Trecho do texto >>
Pode ser que algum leitor estranhe o título. Não se trata dos antigos irmãos das chamadas “Ordens Terceiras” (de São Francisco da Penitência, dos Carmelitas etc.). Nem aqueles que plantam (roças) à terça. Os dicionários não registram, mas, todo falante de uma língua tem o direito de inventar uma palavra. Foi o que eu fiz.
Talvez um dos objetos religiosos mais difundidos no mundo, pelo menos no Ocidente, seja o “terço”, ou o “rosário”. Nas línguas mais perto de nós o terço é rosario, no espanhol, (la) terza, italiano, rosaire, francês, Rozenkranz, alemão e rosary, inglês. No português distinguimos o terço do rosário, que é o conjunto de três terços seguidos. O nome “terço” vem da reza principal, corresponde à terça parte do rosário. E o “terceiro” é aquele que faz terço.
Criado o nome, vamos adiante. Mas, infelizmente, é nome de uma profissão que não existe mais. Hoje os terços são fabricados industrialmente. Há anos que não vejo um terceiro, como se via antigamente. Porém, vale mais a pena dizer “terceiro” do que “fazedor de terço”.
Como menino, lembro-me dos dois grandes terceiros em Resende Costa: o Nhonhô Caiano e o Zezinho da Santa Casa. Mais recentemente, foi o Gabriel Pinto, irmão do sô Zé Pedro (pai do Serginho, do Lucílio etc.).
Modéstia à parte, nos meus tempos de menino no seminário, tornei-me um exímio terceiro. Meu alicate - a ferramenta básica e quase única de um terceiro -, aposentou há mais de 50 anos. Coitado, deve ter saudades. Para não enferrujar, vez por outra arranjo um servicinho pra ele. Mas o que ele sabia mesmo era fazer terço. Aliás, minto. O meu foi um alicate de dentista, aço de primeira, bico curtinho, dava mais firmeza para trabalhar. Ganhei-o de um colega de seminário, o Reinaldo de Moraes Cunha, de Mercês do Pomba.
Além do alicate, a gente mesmo fazia uma geringonçazinha, como se fosse uma pua ou furadeira. Era muito simples: uma rodinha de madeira, um toquinho redondo de 25cm com um ferrinho na ponta, um pedaço de barbante e pronto. Estava pronta a engenhoca.

Dados extraídos >>
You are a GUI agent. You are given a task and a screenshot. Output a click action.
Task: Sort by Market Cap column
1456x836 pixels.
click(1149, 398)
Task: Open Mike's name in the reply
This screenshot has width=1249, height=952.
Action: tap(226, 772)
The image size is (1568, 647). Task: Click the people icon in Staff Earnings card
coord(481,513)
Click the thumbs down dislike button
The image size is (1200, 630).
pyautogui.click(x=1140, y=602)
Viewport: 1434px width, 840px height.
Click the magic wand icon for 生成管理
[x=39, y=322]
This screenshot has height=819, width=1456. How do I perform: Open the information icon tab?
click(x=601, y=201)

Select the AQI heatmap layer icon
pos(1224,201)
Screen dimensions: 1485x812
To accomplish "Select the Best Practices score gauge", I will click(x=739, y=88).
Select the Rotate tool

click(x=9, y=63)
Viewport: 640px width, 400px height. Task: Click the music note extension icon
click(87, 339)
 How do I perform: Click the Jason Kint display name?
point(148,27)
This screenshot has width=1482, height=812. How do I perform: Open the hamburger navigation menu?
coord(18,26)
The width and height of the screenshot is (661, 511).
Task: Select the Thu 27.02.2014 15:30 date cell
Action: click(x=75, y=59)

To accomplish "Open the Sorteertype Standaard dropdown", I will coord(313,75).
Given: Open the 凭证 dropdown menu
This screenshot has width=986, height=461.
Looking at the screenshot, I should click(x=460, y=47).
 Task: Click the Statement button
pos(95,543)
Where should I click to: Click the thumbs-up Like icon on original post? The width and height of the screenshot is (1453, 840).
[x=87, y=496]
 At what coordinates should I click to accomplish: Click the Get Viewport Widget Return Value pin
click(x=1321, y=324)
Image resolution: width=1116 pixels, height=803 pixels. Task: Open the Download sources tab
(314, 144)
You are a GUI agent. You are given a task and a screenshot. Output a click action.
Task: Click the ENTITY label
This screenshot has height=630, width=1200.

O que fazer >>
A. Responda a estas perguntas com base no texto sobre os terceiros:
(i) Qual é a ferramenta básica e quase única de um terceiro?
(ii) De quem veio o alicate de dentista usado no seminário?
(iii) Quais eram os dois grandes terceiros de Resende Costa nos tempos de menino?
B. Diga se cada afirmação concorda com o texto sobre os terceiros e cite as palavras dele que decidem:
(i) Em português, o rosário é formado por três terços seguidos.
(ii) Hoje os terços ainda são feitos à mão por terceiros.
(iii) Os dicionários registram a palavra "terceiro" com o sentido de fazedor de terço.
C. Leve adiante o texto sobre os terceiros a partir da última frase.
Os dados não têm nenhuma função aqui.

Respostas >>
A.
(i) O alicate.
(ii) De um colega de seminário, o Reinaldo de Moraes Cunha, de Mercês do Pomba.
(iii) O Nhonhô Caiano e o Zezinho da Santa Casa.

B.
(i) Sim: "No português distinguimos o terço do rosário, que é o conjunto de três terços seguidos."
(ii) Não: "Hoje os terços são fabricados industrialmente."
(iii) Não: "Os dicionários não registram"

C.
Nos meus tempos de terceiro a gente utilizava quatro tipos de bolinhas, ou “contas”. As mais simples, abundantes e mais fáceis de se trabalhar com elas eram as “contas de lágrimas”. Branco-cinzentas, tinham um formato de lágrima. Bastava apanhá-las pelos matos e tirar com um arame fino (ou agulha) o seu miolo central, pois eram já furadas pelo centro. Outra, também muito comum nos matos, era redondinha, pequena e bem preta. Se não me falha a memória, eram as “contas de caeté” e era relativamente fácil de ser usada. Outra, mais rara e mais bonita, era a conta de “canafístula”, marronzada, vinda de um arbusto médio, também nativo nos matos. O problema é que ela era dura e difícil de ser furada, pois, além de dura, não tinha um formato muito regular. Por fim, a mais elegante, pois dava um terço mais comprido e, sobretudo, mais solene, mais religioso, por causa de uma certa ligação evocativa com a oliveira, árvore sempre muito lembrada na Bíblia, no Novo Testamento: era a conta de caroço de azeitona. Além de difícil para furar, dava trabalho para limpar, lavar e raspar. O problema maior era o custo da azeitona, que naqueles tempos era cara e rara.
Ainda nos meus tempos, na década de 50, apareceram as contas artificiais, de plástico, de cinco cores. Com essas contas a gente fazia um terço colorido, conhecido como “terço missionário”. Cada um dos cinco mistérios (de 10 contas) tinha uma cor, representando os 5 continentes: branca (Europa), amarela (Ásia), vermelha (América) verde (Oceania) e preta (África).
Voltando ao meu velho amigo, o alicate, devo dizer que ele, depois de fazer tantos terços, quase me jogou nas garras da polícia repressora da ditadura militar argentina. Era o tumultuado ano de 1968. Violentos movimentos estudantis no Brasil e na Argentina. Eu estava em Córdoba, Argentina, fazendo o 3º. ano de Teologia e, em dezembro, voltávamos, eu e o colega Dídimo, para o Brasil. Saímos de trem de Córdoba para Santa Fé, capital da província do mesmo nome, onde chegamos por volta das 23 horas. Tomamos um táxi e pedimos para nos levar ao Colégio Salesiano, onde iríamos pernoitar, conhecer a cidade e seguir para o norte da Argentina. O taxista percebeu que éramos estudantes brasileiros e, desconfiado, ao invés do colégio, nos levou para a delegacia da polícia federal.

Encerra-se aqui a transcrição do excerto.